From an academic point of view, there were weaker students – often the ‘legacies’ whose parents attended Harvard or donated a lot of money. But this is a narrow viewpoint for who ‘deserves’ to be at an elite school. Colleges want to enroll students who will become the most successful alumni and make the biggest impact on the world – I write more about this in my How to Get Into Harvard guide. So if you’re the daughter of a head of state, or the son of a billionaire founder, chances are you’ll have a bigger impact (on the world and your classmates) even if you got a 1450 on the SAT, compared to a randomly chosen 1600 scorer. Sucks but true.

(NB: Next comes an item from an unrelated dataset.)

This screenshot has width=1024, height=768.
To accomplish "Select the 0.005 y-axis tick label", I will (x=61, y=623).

Likewise the recruited athletes were academically weaker than non-athletes, but I always found them very hard working and disciplined when I was a TA so I respected them. You can debate how important having competitive athletic teams is to an Ivy League school and whether they should award those spots to non-athletes, but that’s another can of worms that I don’t have a strong opinion about.
- Do you feel that being at an Ivy League university provided you with opportunities such as internships, jobs, etc, that you would not have been given had you attended a non-Ivy? This includes during your time there and/or after you graduated.

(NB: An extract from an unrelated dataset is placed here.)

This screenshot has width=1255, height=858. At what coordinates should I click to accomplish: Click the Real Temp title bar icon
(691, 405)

During school – yes, I think Harvard has higher-quality, broader, and more interesting opportunities compared even to a high-quality state school like UCLA, and certainly moreso than a non-top-50 school. The professors are doing the cutting-edge research; the professional schools are usually top-tier, so you get more access to activities at eg Harvard Business School, Harvard Law, Harvard Med, etc. Further, Harvard has much fewer students than UCLA, so the opportunities per student density is higher too. As one example, my pre-med/pre-law friends at state schools found it infuriating that their pre-professional advisors didn’t have time for them, while this was never a problem at Harvard.
After school – yes, I think an Ivy League name makes it easier to get your foot in the door. But after say 5 years in your career it starts mattering a lot less – it’s much more about how well you did your work – and by 15 years in, no one cares what school you went to.
With that said, again I want to emphasize that these are more nudges on a person’s trajectory, rather than some 10x magical make-or-break thing. A successful person will have been successful regardless of the school they go to; a better school may make some things easier but in the long run it’s not going to make a huge difference.